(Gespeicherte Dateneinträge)
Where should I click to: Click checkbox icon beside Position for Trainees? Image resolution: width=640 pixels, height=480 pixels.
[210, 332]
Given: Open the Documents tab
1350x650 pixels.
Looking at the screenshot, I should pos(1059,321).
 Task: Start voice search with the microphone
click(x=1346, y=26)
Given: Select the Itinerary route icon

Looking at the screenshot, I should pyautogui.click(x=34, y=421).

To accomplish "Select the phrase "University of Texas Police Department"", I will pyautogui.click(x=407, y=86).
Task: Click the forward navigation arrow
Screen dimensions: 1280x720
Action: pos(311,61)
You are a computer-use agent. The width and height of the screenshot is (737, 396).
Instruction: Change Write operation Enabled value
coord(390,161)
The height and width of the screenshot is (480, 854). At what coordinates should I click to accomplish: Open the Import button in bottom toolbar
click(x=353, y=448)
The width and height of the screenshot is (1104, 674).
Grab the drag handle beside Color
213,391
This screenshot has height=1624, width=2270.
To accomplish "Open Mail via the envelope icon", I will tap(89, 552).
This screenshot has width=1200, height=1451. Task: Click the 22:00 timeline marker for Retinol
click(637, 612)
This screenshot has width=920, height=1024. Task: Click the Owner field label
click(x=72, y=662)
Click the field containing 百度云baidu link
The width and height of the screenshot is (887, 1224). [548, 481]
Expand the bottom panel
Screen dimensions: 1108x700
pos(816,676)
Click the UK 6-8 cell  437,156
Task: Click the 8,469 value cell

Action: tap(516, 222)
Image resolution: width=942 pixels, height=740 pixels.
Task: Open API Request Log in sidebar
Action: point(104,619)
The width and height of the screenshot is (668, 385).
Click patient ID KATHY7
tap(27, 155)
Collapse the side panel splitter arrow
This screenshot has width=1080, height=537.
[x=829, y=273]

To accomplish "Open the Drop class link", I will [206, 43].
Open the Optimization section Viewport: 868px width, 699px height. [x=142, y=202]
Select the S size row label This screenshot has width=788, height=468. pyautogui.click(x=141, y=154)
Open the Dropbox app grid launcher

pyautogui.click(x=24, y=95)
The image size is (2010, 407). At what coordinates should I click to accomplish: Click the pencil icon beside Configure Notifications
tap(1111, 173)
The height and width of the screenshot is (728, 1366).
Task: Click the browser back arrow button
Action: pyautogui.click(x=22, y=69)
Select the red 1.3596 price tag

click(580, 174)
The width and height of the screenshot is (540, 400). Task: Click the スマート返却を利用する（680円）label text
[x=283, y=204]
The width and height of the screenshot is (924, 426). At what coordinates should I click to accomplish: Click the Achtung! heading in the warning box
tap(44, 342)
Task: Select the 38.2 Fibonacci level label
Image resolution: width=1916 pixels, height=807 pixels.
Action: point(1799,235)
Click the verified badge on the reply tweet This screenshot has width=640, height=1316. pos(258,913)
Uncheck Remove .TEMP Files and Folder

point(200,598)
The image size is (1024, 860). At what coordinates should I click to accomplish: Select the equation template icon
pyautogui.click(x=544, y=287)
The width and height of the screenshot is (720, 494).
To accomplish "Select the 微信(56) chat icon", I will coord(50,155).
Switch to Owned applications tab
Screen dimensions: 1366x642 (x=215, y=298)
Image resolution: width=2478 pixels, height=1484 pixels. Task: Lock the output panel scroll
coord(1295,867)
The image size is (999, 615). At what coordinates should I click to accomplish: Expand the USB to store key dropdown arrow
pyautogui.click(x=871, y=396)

## Aufgabe
Gib die Zeilen vom Anfang der Daten bis einschließlich der Zeile mit „will pyautogui.click(x=407, y=86).“ unverändert wieder.

## Lösung
Where should I click to: Click checkbox icon beside Position for Trainees? Image resolution: width=640 pixels, height=480 pixels.
[210, 332]
Given: Open the Documents tab
1350x650 pixels.
Looking at the screenshot, I should pos(1059,321).
 Task: Start voice search with the microphone
click(x=1346, y=26)
Given: Select the Itinerary route icon

Looking at the screenshot, I should pyautogui.click(x=34, y=421).

To accomplish "Select the phrase "University of Texas Police Department"", I will pyautogui.click(x=407, y=86).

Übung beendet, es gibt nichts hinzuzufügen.